When Ash was gone, I tried speaking with Andrew but he did not respond. I found out that if I sat in a certain way, the surveillance camera could not see me speaking. I suppose that Andrew was too afraid. I whispered to him that he should never accept that he was just an animal or a pet. We were unique and special. We had the best of human beings and puppies. Then I went and made a bed of straw and decided to sleep.
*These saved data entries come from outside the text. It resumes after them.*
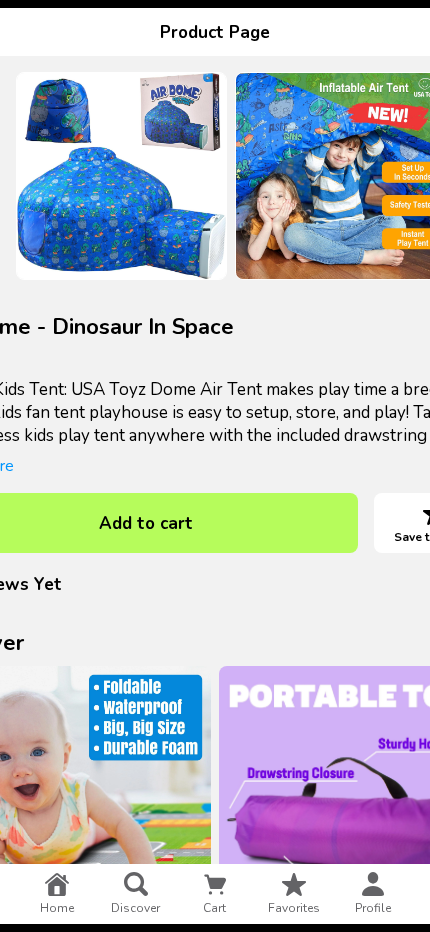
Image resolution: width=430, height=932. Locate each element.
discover (135, 908)
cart (214, 908)
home (57, 908)
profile (373, 908)
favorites (294, 908)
It was hard to sleep though as I was thinking of ways to escape. It seemed hopeless. There was a wall in the back with a small window high up. The window had bars. Otherwise, there were metal bars that locked us in. It would be nice to have a file or be able to pick a lock.
As I fell asleep, I wondered if a doggy basket would be more comfortable than sleeping in the straw.
During the night, I was woken up by barking and screaming. It was hard to see as there was no light in the kennel. One man had a flashlight so I could see a bit was happening. I could hear the puppy girl in the last cell barking and screaming. I could see the men attached a leash to her collar. They were dragging her out. It was quite obvious that she did not want to leave. Everything seemed to happen so fast. When everything was quiet one of the men shouted at me, “Get back to sleep you little mutt”
I laid back on the straw confused about what just happening. Where were they taken the girl? I could also hear Andrew crying in the next cell.